Two months later, young Brantson woke up to find his home was on fire, and he barely escaped with his life — that he survived at all is because he remembered what Vincent told him to do, and did it.
Firefighters in many parts of the country use a program called E.D.I.T.H. to encourage families to have a plan for getting everyone out of the home in case of fire. (The acronym stands for Exit Drills In The Home.)
The idea is for families to draw a sketch of their home and plan two ways to get out of every room in the house, through a door or a window. Family members are to agree on a meeting place outside the home to avoid confusion about who is in and who is out of the house.

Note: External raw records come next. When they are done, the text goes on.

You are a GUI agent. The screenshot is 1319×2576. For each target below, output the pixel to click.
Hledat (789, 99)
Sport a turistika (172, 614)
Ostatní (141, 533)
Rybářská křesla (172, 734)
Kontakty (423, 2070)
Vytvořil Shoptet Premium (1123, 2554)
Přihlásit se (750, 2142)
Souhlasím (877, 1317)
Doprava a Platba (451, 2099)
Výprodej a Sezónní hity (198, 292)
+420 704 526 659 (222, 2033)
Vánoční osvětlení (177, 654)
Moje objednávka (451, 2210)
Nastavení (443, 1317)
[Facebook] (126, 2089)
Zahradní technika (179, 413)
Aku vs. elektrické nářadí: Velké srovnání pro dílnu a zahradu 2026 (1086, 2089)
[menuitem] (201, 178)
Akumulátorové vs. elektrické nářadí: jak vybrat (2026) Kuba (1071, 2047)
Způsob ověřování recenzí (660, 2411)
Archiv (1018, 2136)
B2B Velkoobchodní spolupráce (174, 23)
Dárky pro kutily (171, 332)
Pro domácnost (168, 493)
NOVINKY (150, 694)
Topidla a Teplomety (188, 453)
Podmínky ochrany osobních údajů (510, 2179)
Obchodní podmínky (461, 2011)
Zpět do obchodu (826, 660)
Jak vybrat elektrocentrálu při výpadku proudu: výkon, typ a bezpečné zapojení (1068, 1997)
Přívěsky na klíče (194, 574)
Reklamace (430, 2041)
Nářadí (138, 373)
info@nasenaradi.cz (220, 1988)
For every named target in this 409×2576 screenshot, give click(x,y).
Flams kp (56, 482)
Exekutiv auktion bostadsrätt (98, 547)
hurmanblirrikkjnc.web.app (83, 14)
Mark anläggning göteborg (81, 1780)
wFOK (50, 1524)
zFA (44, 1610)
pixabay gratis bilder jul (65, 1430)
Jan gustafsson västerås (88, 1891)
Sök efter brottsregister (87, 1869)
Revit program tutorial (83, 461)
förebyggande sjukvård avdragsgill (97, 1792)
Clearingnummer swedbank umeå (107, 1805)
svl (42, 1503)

Just as schools have fire drills, families are encouraged to have them at home to reinforce the plan.
But what saved Brantson was remembering to get down low, underneath the thickest smoke, to breathe the cleaner air. He awoke from a nap in his room, where the fire had started. He got off his bed onto the floor, covered his face and crawled away from the fire while screaming for help. He suffered burns, but survived, and Vincent recently took him to Camp Conquest, a summer camp just for burn injury survivors, for the fourth year.
There’s a special camaraderie among firefighters, a fellowship rarely seen in other vocations. They are men and women who dedicate themselves to protecting the lives and property of others while exposing themselves to hazards as a routine part of their jobs.
The goal of saving lives is part of the job’s calling. While the imagination conjures up images of firefighters carrying people out of burning buildings, there are other ways to accomplish that goal.
Some of them seem mundane. Firefighters inspect and maintain their equipment, participate in training exercises, and study to update their skills, to be prepared for the next call. Some conduct inspections of public buildings to ensure that safety standards are met. And they sometimes meet with school children and preschoolers to talk about fire safety, and wonder if any of them will remember anything important they tell them.
They never really know; Brantson did, and it made the difference between life and death.
This has been a tough year for firefighters. The U.S. Fire Administration reports 66 have been killed in the line of duty so far in 2013. In recent weeks, they include 11 killed at an explosion at a fertilizer company in West, Texas, four in a motel-restaurant fire in Houston, and 19 fighting a wildfire near Yarnell, Ariz.
The agency reported 83 on-duty deaths in both 2011 and 2012.
We appreciate the work firefighters do in helping protect lives and property, and hope readers will give some thought to fire safety plans in their homes and places of business.